Indonesia vows tariff concessions by November-end

Business

November 7, 2018

ISLAMABAD: Pakistan’s annual exports to Indonesia is likely to go up an estimated $200 million as the south east Asian economy decided to green-signal duty concessions to the former’s 20 exportable products by end of the current month – a decision that was delayed since January.

Indonesia Trade Minister Enggartiasto Lukita said a notification to approve duty concessions will be issued by November-end.

“Inclusion of these tariff lines in IP-PTA (Indonesia-Pakistan preferential trade agreement) would help Pakistan’s exports to Indonesia to grow further,” Lukita said at a meeting with Secretary Commerce Younus Dagha on the sidelines of China International Import Expo, which is scheduled for November 5 to 10 in Shanghai.

Both sides agreed to further strengthen the trade relations between two countries, an official statement said.

Dagha raised the issue of delay in notification of inclusion of 20 additional tariff lines in IP-PTA.

In January, Indonesia and Pakistan finalised the review process for the PTA, signed between the two countries in February 2012 and the south east Asian country agreed to grant tariff concessions on major exports from the latter, including zero percent tariff on tobacco, textile fabric, rice, ethanol, citrus (kinnow), woven fabric, t-shirts, apparel and mangoes.

Indonesia’s global imports under these tariff lines are around $600 million.

A commerce ministry official told APP that the PTA renegotiation is likely to lift bilateral trade up by $200 million to $370 million.

“Concession on 20 tariff lines is a major success of Pakistan and now Pakistani citrus and mangoes exports to Indonesia will increase country’s trade,” the official said.

Currently, Indonesia grants only two months a year for export of Pakistan’s citrus and mangoes, “but after renegotiation Pakistan could export the fruits to Indonesia throughout the year,” the official added.
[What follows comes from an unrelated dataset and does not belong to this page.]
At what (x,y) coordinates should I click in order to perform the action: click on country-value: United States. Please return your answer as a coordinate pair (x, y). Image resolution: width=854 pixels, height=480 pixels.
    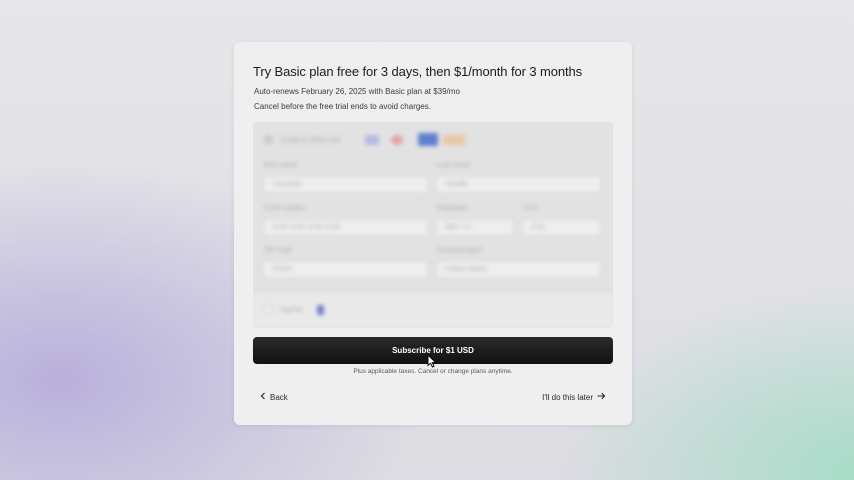
    Looking at the image, I should click on (466, 270).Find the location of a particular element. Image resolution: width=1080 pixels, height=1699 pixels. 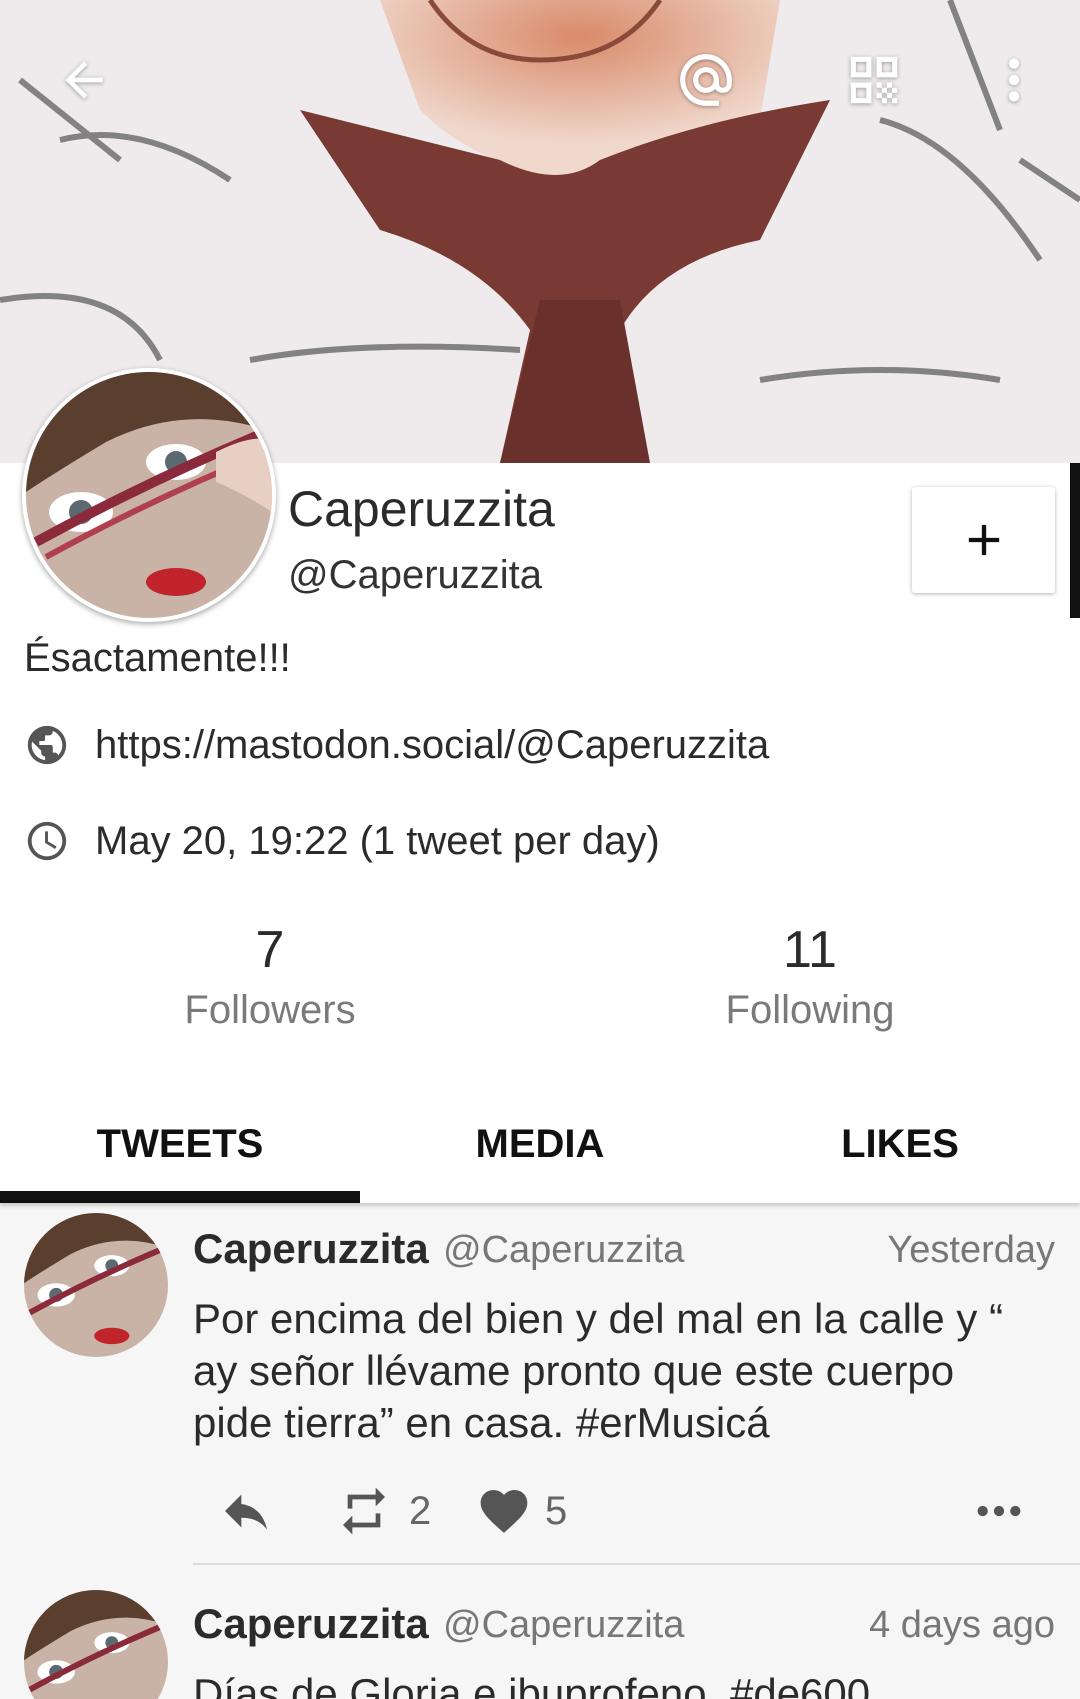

Indonesia has already issued notification to allow import of mangoes from Pakistan for the upcoming season, rekindling hopes of exports boost for the country that fetches $90 to $100 million a year from mango exports.

Dagha and Lukita also agreed to initiate a study to establish the feasibility of further expansion of IP-PTA.

Previously, both the sides decided to start dialogue to extend the PTA’s scope to free trade agreement, especially after a conflict of interest led to non-tariff measures by Indonesian government on Pakistani exports.

Currently, Pakistan provides preferential tariffs to 313 imports from Indonesia that allows 232 imports from Pakistan under reduced duty structure.

Trade analysts said Pakistani exporters could not benefit from reduced concessions as they have confined their exports to a few products.

They said at least 200 tariff lines granted by Indonesia remained untouched, which evidently reflected in the decline in exports from Pakistan despite PTA. The exports fell to $138 million in 2016/17 from $196 million in 2012/13, while exports from Indonesia rose, bringing up bilateral trade to $2.26 billion in 2015/16 from $1.23 billion in 2011/12.